It is estimated that by 2020, enterprises and governments will have deployed 5.6 billion IoT devices generating a staggering 507.5 billion zettabytes of data. Today, industries including healthcare, retail, logistics, and more are building networks of sensor and compute equipped smart devices. The more data businesses can collect, the better they are able to understand the world.
As the Internet of Things grows and we become more reliant on real-time information, data processing and analytics will move from centralized data centers to the network’s edge. Some have construed the migration of compute to the edge as harmful to the cloud and to the data center industry, but in reality, both edge computing and centralized cloud computing are vital to the future of the information economy.

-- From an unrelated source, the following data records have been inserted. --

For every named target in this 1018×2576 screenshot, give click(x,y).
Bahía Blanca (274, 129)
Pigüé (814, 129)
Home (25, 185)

A deeper understanding of the world leads to more efficient and effective planning and the ability to respond quickly to changes in the environment. But realizing the value of IoT data requires the ability to react to it in real time. Applications like traffic control and logistics can’t wait on data being transmitted to distant data centers to be analyzed and returned, hence the importance of edge computing.
Apple and Google provide an excellent example of the difference between edge computing and centralized cloud computing. Google is famed for the data centers and the technology it has developed to handle the fast analysis and indexing of massive volumes of data. When you interact with a Google service or use a Google device, your data goes via the cloud.
Apple does, of course, have centralized data centers, but in recent years Apple has tried to keep as much processing on device as possible. Both Google Photos and Apple’s Photos apps offer face and object recognition. Google uploads data to the cloud and does the work there. Apple uses machine learning technologies to analyze photos on-device.
As machine learning technology advances and processors with integrated machine learning hardware become more common, the scope of the computing that can be carried out at the network’s edge will increase.
So where does that leave the cloud and centralized data centers? Edge computing is great for real-time analysis and for filtering data to reduce its volume. But many of the insights provided by the IoT can’t be developed on the edge by smart devices working alone or in concert with a few other devices on a local mesh network.
To be truly valuable, that data must eventually be aggregated and analyzed collectively. A smart device could tell you what the weather is today, but it takes a data center with sophisticated modeling and analytics working on a huge aggregation of data to predict future weather with any accuracy.
While workloads that would of necessity have been based in data centers will move out to the edge as the technology develops, edge computing won’t take the place of the cloud — indeed, the network’s edge is just the cloud’s edge, and data centers will remain vital to the storage, analysis, and delivery of data to end users.